> _Assigned task_:
The answer must be every line from the entries below that includes "computer".

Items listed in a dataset
——

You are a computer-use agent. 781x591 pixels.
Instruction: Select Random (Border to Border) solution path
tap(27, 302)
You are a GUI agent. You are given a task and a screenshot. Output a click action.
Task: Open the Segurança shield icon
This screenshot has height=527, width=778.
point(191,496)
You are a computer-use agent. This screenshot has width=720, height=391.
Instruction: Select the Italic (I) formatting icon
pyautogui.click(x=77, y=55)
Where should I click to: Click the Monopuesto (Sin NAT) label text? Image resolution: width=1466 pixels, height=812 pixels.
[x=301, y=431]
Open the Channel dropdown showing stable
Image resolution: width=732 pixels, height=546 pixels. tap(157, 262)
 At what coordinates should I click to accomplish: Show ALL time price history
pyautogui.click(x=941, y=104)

——

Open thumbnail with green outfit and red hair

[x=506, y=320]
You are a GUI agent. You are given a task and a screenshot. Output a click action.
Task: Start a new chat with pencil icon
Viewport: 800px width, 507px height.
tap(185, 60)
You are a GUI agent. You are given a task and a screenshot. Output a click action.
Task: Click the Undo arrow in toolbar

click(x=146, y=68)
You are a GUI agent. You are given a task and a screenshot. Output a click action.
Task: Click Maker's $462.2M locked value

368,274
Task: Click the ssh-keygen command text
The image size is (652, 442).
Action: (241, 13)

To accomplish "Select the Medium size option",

——

> _Written solution_:
You are a computer-use agent. 781x591 pixels.
You are a computer-use agent. This screenshot has width=720, height=391.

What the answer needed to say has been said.